## 节选原文:
▶

南方周末:当整个社会都处于狂热状态,精英的理想和欲望都可以得到实现的时候,司马迁从来没有陷入过这种狂热吗?
刘勃:司马迁对于政策的看法是另外一回事,他也有自己狂热的领域,他的狂热就是要写史书。后世还有谁敢说写一部史书是以继承孔子自居的?谁会像司马迁一样,说我写历史的时候,谁够格立本纪,谁不够格,由我说了算。项羽没当过天子,但在《史记》里就是入了本纪;汉惠帝是天子,但他在位时的事情写在吕后的本纪里,这种事情后来谁干得出来?这是司马迁的狂热。
“他不是什么都没有忌讳地写”
南方周末:谈司马迁的观点的时候,你常常会以“正统史学家”班固作对照,比如谈到游侠时,司马迁会做人格上的好坏区分,但是班固却以政治制度选择作为判断标尺,这体现了两种历史书写怎样的不同?
刘勃:司马迁把他看到的和感受到的,如实地写下来。我觉得作为一个时局中人,这种处理是比较自然的,我们不能假设司马迁的书写总是那么理性和有目的性。而且司马迁写《史记》的时候,官僚体系刚刚诞生,很多规则不可能有那么的内化为指导人的行动准则。
要说看问题的政治高度,班固可能比司马迁强得多。他就特别清楚什么该写什么不该写,每个事儿能说到哪一步。
南方周末:理想的历史书写应该是怎样的?
刘勃:司马迁和班固正如林黛玉和薛宝钗,司马迁很多东西不是算计之后写的,而是被感情驱动之后写出来的。班固好像达到了一个高度,很多东西的写法,分寸拿捏得特别好,给人感觉又是很自然很真诚的。
我觉得最好的情况当然是两个人各自完成叙事的一部分。而实际上这两个人都是可遇不可求的,后世两千多年再也没有司马迁,也没有班固了。
南方周末:司马迁的立场一直比较独立,比如评价卫青霍去病不受世人尊重、张骞的行为无意义等,司马迁的书写没有受到朝廷的约束吗?
刘勃:我觉得汉武帝还是很欣赏那些任性的人。他是一个很善于发掘人才的皇帝,因为他也会觉得那种唯唯诺诺、一切照规矩办事的人是不行的,是没劲的,不能指望他们去解决问题。
汉武帝确实提拔了很多任性的官员,当然官员们究竟能任性到哪一步,这个尺度是没有办法估计的。汉武帝自己可能都不清楚,今天官员任性了,是生气把他干掉,还是重重嘉奖。历史材料太少了,我们也只是推测,司马迁当时敢那么大声地为李陵辩护,是因为汉武帝还是蛮宠着他的,不然的话他不敢那么任性。

◀

## 所给材料:

▶

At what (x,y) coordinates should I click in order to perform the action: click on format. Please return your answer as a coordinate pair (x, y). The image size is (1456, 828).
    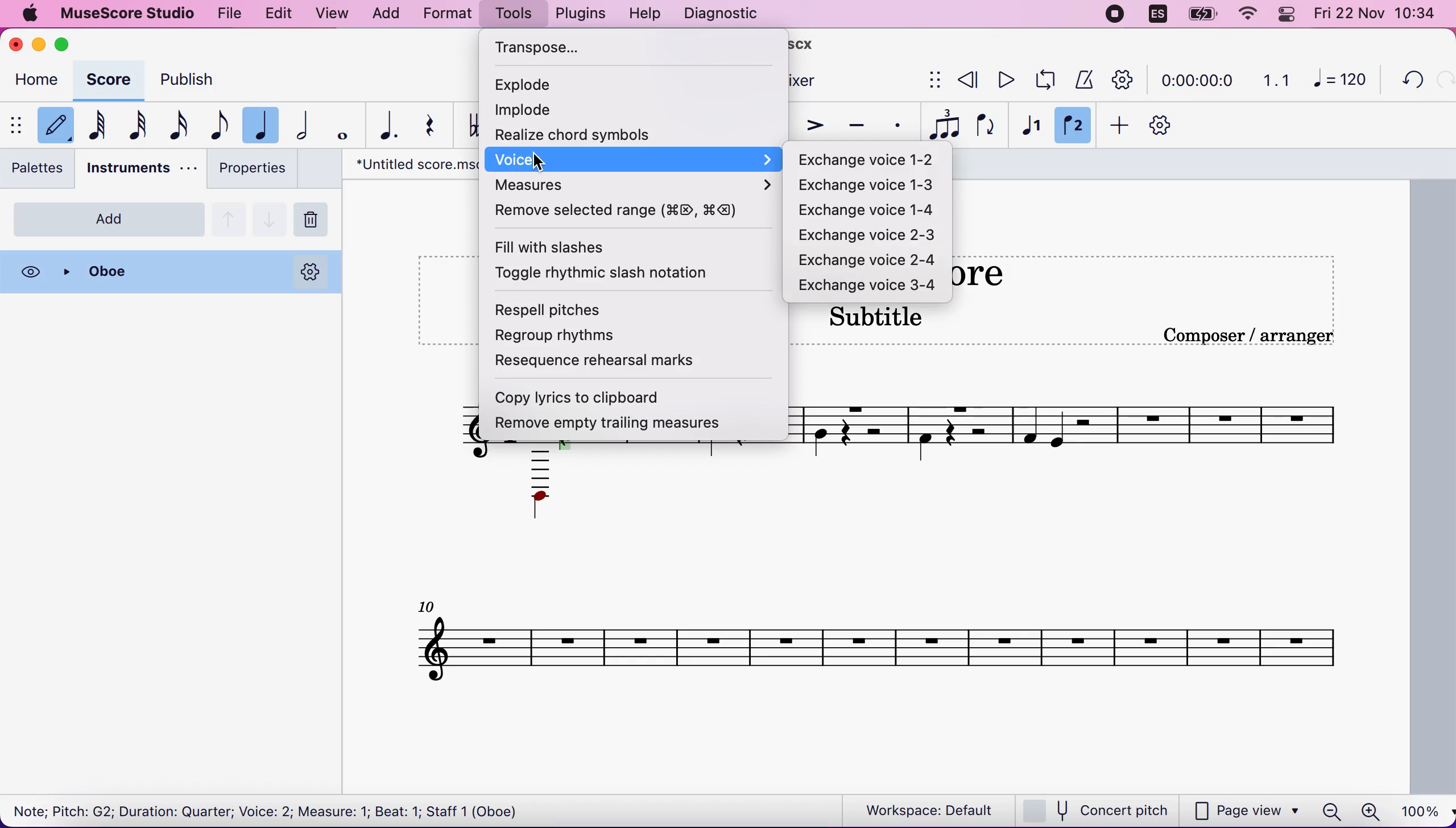
    Looking at the image, I should click on (450, 14).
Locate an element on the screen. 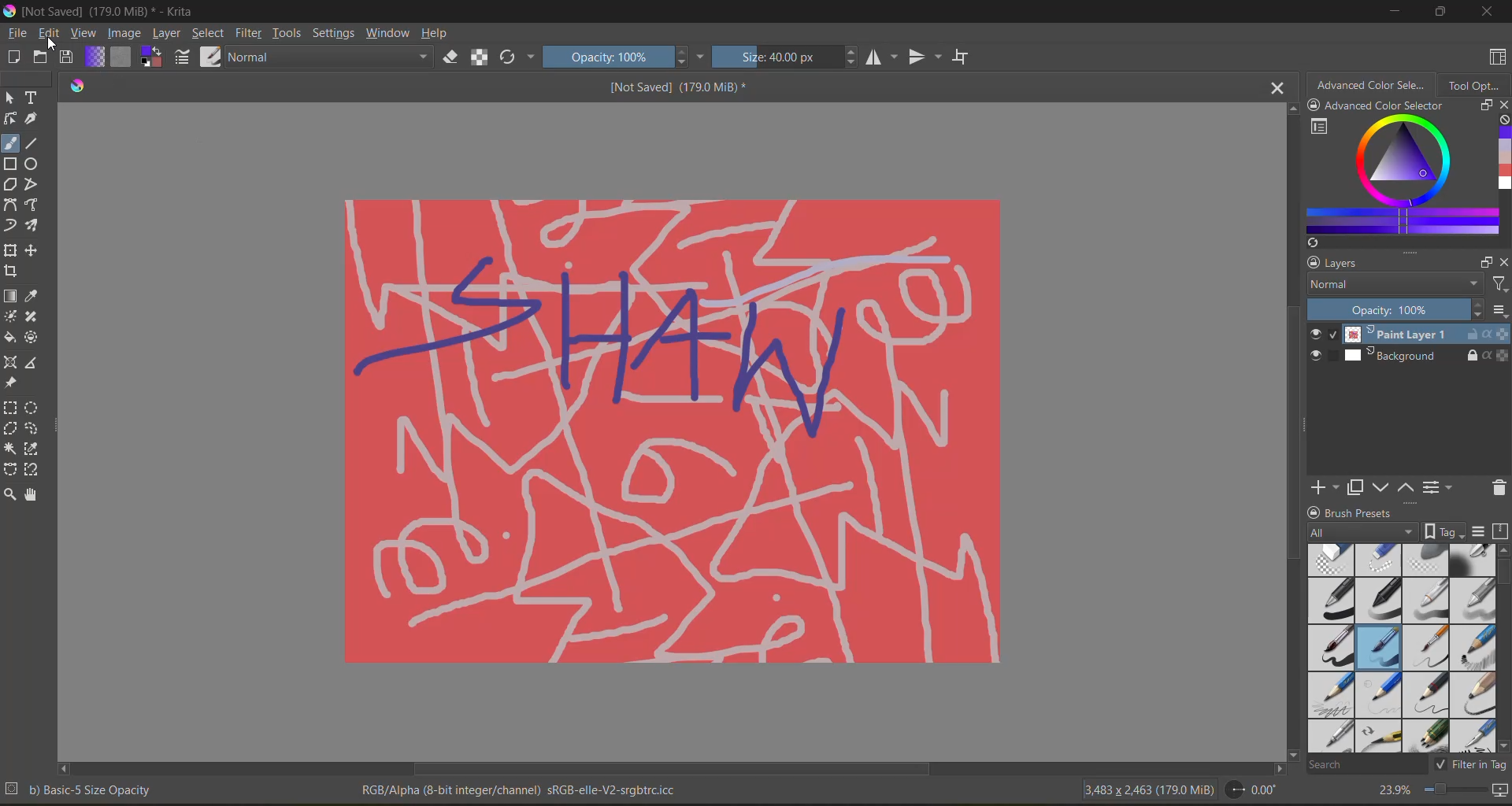  lock docker is located at coordinates (1312, 264).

◀

## 完成以下任务:
1/ 司马迁访谈中,刘勃的回答提到了哪些真实历史人物?司马迁和班固不算在内,请全部列出。
2/ 根据司马迁访谈回答下列问题:
(a) 汉惠帝在位时的事情写在《史记》的哪一部分?
(b) 刘勃把司马迁和班固分别比作哪两个人?
(c) 刘勃推测司马迁敢大声为李陵辩护的原因是什么?
3/ 请从司马迁访谈停下的地方往下续写。

## 最终结果:
1/ 孔子、项羽、汉惠帝、吕后、汉武帝、李陵

2/
(a) 写在吕后的本纪里。
(b) 司马迁比作林黛玉,班固比作薛宝钗。
(c) 汉武帝还是蛮宠着他。

3/
南方周末:司马迁哪些能写,哪些不能写? 书写正史时他是如何做平衡的?
刘勃:司马迁以孔子为例,“孔氏著春秋,隐桓之间则章,至定哀之际则微”。就是说年代久远的事情好写,现在的身边的事情不好写。
但实际上他的写作刚好相反,往往是古老的事情写得很简单,他写得最投入、最详细的还就是自己身边的这一段,也就是说他好像理智上知道这个事情不能多写,但还是憋不住。
当然他不是傻乎乎舍得一身剐什么都没有忌讳地写,比如汉武帝后宫里的那些女人的事情,他写得很简单,后来班固补充了很多材料。
在没有太明确的官方标准的时候,人物复杂度是与作者的心智有关的;等到规则标准形成之后,就是由规则决定的。
司马迁的时代,外在的规矩很少,尤其是不可能像后来那么细密,而且在司马迁的时代,竹简传播很不方便,《史记》写出来,读到的人数不会很多。事实上,他自己也说这本书要“藏诸名山,传之其人”。很可能他心目中的读者不是身边的人,李陵事件之前可能写个东西还给周围的人看一下,越到后来越觉得这部书不是给身边人看,而是留给以后的人看。
南方周末:司马迁从一个满腔抱负的青年到戴罪写史的史官,经历了怎样的心路历程?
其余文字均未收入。